Ma... Mama pasti sudah dibari tahu Reva. Ma... Aku mohon sama Mama. Tolong Mama.... Sayangilah dan cintailah Reva sepeti Mama menyayangi dan mencintai aku. Karena Reva adalah aku dan aku adalah Reva.

Salam Terakhir
Rena
Takku sangka Rena memberikan cinta dari Mama yang tak pernah kumiliki. Aku sangat berterima kasih pada Rena. Saking senangnya aku sampai menangis. Tiba-tiba....
“ Jadi selama ini kamu jatuh cinta sama aku Rev? Kenapa kamu nggak bilang?”, kata Dylan tiba-tiba.
“ A... Aku nggak bilang soalnya Rena juga jatuh cinta sama kamu! Aku nggak mau nyakitin hatinya!”, kataku.
“ Oke! Aku ngerti. Tapi aku mau njalanin apa yang ada di dalam surat ini.”, kata Dylan sambil memberikan surat dari Rena kepadaku.
25 Agustus 2006
Untuk Dylan

Dylan sahabatku, maafkan aku telah menodai persahabatan kita. Aku suka sama kamu. Tapi aku tahu kamu sangat amat lebih berharga bagi Reva dari pada aku. Oleh karena itu kasihi Reva sebagaimana kamu mengasihi aku.
Salam Terakhir
Rena
Aku langsung kaget. Aku tak berharap bisa ada hubungan lebih sama Dylan, walaupun aku sendiri mencintai Dylan. Aku sudah ada tekad bulat untuk mengatakan...
“ Kita memang sahabat Dylan. “, kataku.
Tiba-tiba Dokter datang dan spontan kami langsung menanyakan tentang kedaan Rena.
” Gimana keadaan Rena Dok?”, tanya Dylan.
” Iya Dok... Gimana keadaan anak saya?”, kata Mama.
” Sebelumnya maaf. Tapi Rena sudah tidak bisa di selamatkan mengingat ini adalah stadium akhir jadi... Sekali lagi maaf.”, kata Dokter itu.
” Ren, kenapa kamu tinggalin aku cepet banget?”, kataku sambil bicara pada diri sendiri.

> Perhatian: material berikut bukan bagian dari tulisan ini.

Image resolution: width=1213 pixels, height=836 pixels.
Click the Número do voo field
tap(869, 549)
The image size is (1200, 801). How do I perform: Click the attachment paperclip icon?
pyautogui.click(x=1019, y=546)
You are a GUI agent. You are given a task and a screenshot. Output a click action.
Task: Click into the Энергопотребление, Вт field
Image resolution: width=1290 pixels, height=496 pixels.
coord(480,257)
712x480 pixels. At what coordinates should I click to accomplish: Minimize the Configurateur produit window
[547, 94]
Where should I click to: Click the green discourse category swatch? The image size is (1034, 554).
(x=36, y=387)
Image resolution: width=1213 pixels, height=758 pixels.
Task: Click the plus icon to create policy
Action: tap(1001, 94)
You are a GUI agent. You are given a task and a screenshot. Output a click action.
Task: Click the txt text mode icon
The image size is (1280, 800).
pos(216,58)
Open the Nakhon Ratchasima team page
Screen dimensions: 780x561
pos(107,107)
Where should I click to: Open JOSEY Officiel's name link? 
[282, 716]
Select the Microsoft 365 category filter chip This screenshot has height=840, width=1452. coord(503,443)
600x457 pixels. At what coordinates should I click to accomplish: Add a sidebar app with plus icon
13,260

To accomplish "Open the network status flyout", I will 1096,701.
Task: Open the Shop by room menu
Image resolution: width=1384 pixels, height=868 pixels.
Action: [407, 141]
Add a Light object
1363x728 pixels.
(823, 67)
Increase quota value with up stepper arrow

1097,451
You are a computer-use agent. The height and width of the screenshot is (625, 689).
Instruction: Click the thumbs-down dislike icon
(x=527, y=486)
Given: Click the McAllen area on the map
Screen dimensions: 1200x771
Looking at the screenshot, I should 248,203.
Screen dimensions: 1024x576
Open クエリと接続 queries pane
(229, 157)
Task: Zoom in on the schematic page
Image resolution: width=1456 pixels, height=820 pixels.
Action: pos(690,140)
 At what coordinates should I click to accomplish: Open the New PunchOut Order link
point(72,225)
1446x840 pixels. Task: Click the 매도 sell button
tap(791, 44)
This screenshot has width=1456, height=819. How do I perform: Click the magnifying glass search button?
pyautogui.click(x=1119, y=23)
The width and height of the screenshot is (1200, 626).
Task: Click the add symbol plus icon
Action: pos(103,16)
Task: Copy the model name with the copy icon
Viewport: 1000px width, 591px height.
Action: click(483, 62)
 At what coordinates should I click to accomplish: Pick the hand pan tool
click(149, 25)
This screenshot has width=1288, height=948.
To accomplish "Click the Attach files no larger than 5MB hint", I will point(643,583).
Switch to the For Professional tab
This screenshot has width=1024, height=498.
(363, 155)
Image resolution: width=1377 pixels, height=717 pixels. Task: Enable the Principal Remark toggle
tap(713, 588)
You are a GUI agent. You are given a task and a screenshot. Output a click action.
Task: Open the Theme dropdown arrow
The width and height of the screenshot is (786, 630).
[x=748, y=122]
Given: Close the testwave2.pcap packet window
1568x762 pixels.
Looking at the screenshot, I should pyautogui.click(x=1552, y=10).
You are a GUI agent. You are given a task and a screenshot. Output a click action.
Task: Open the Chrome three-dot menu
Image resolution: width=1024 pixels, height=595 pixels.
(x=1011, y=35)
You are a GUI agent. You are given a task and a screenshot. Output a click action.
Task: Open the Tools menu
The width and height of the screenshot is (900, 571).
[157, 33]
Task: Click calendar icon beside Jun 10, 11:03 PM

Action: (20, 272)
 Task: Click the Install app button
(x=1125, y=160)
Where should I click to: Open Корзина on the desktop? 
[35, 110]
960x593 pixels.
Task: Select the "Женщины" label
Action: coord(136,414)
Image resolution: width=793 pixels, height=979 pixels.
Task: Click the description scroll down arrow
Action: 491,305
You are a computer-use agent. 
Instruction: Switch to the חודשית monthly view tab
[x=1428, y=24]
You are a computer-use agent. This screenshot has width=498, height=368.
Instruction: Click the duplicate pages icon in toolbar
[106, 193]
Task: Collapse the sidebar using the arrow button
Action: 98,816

” Kenapa kamu tinggalin Mama Ren...”, kata Mama.
” Tunggu... Kita masih punya satu Rena. Yaitu kamu Reva!”, kata Dylan tiba-tiba.
Lalu Mama memelukku. Hangat sekali pelukkannya. Mama memelukku seperti Mama memeluk Rena. Dylan menggandeng tanganku seperti Dylan menggandeng tanggan Rena.
Terima kasih Ren. Terima kasih atas ini semua. Alangkah bahagianya aku jika kamu ada di sini sekarang.